The RCMP say it is up to two Metro Vancouver municipalities – and not police themselves – to determine the delivery model for policing services in their communities. Langley RCMP Superintendent Adrian Marsden says their priority is public safety, and municipalities such as the Township of Langley and the City of Langley are responsible for how they want their policing services to look. Earlier, the township voted for a plan to have its own RCMP attachment instead of sharing one with the City of Langley, as it does now. The Township of Langley says it is larger geographically and growing population-wise at a faster rate than its neighbour, requiring a separate police detachment to better service its community.
The Shuttleworth Creek area of Okanagan Falls, BC, continues to be under a flood evacuation alert, as officials warn of warming weather bringing more snowmelt into local tributaries. The community, about 390 kilometres east of Vancouver, currently has 75 properties under the threat of flooding, with residents warned to be ready to evacuate on short notice. The warning has been in place since last Friday, but the Regional District of Okanagan-Similkameen says increased inflows are expected in the next few days across the region. Elsewhere in BC, the Village of Cache Creek 350 kilometres northeast of Vancouver has been hit with its worst flooding in decades, with 200 people evacuating from a mobile home park.
Environment Canada has issued a special weather statement warning of unseasonable hot weather in the -C Interior starting Friday. Forecasts warn that temperatures will push into the low-to mid-30s over the central and southern Interior regions, and northern BC will see temperatures possibly reaching the high 20s.

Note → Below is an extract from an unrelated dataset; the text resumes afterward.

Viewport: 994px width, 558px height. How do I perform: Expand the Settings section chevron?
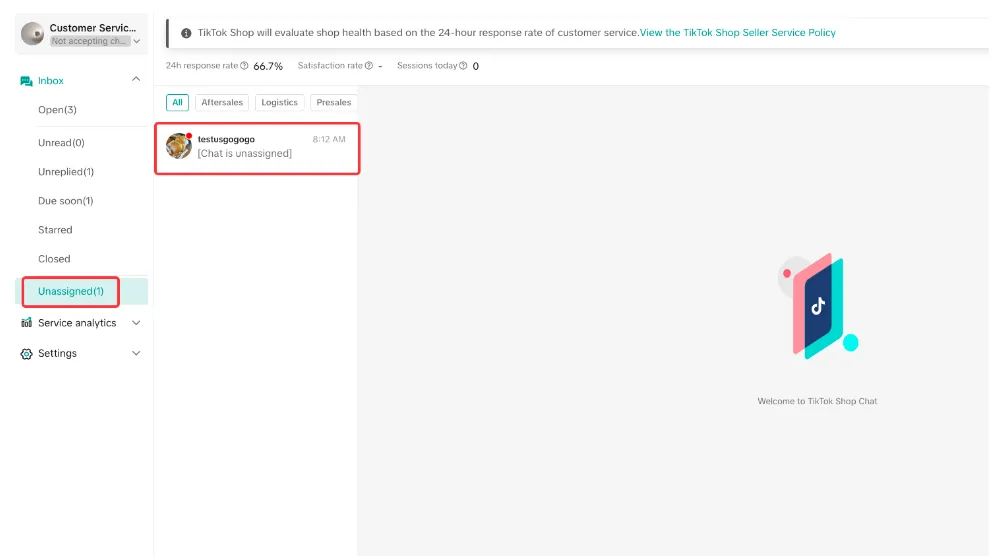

However, the forecast says the spike will not approach the degree reached during the “heat dome” event in June 2021, when temperatures surpassed 40 degrees in many communities – almost breaking 50 in Lytton, BC. Experts say high temperatures in Alberta and BC later in the week will raise wildfire risks, while the provinces are already battling a number of early-season blazes.
Ride-hailing service Uber has been given the go-ahead to launch in Victoria and Kelowna. The province’s Passenger Transportation Board says in its latest newsletter that it has approved Uber’s application, and the company says services will “launch soon.” The board rejected Uber’s application for launching in Victoria and Kelowna several years ago, at the same time the tribunal approved the company to operated in the Lower Mainland. Last August, Uber submitted a request to take over the licence of another ride-hailing service, ReRyde.
Police say they arrested a suspected thief in Richmond, BC, after she fell out of her hiding place in the ceiling of a store – in front of officers who were looking for her. Richmond RCMP say they were called to a mobile phone store on Number 3 Road on Saturday night after strange noises were reported emanating from the business after hours. Police were searching the store when a 50 year-old female suspect fell through the ceiling in front of the officers. Police say the suspect is known to police and was immediately arrested after police recovered multiple cellular SIM cards from her.
Victoria police have begun using a new translations app to improve communication with people who are more comfortable using languages other than English. Police say the software by Calgary based Languages in Motion uses a mobile app to link officers immediately to a “law enforcement-focused” live translator whenever the need arises. The new interpretation tool has access to interpreters working in more than 200 languages. Chief Constable Del Manak says the launch is a “positive step forward” in Victoria police’s diversity and inclusion efforts and will allow officers to “build trust and confidence with citizens.”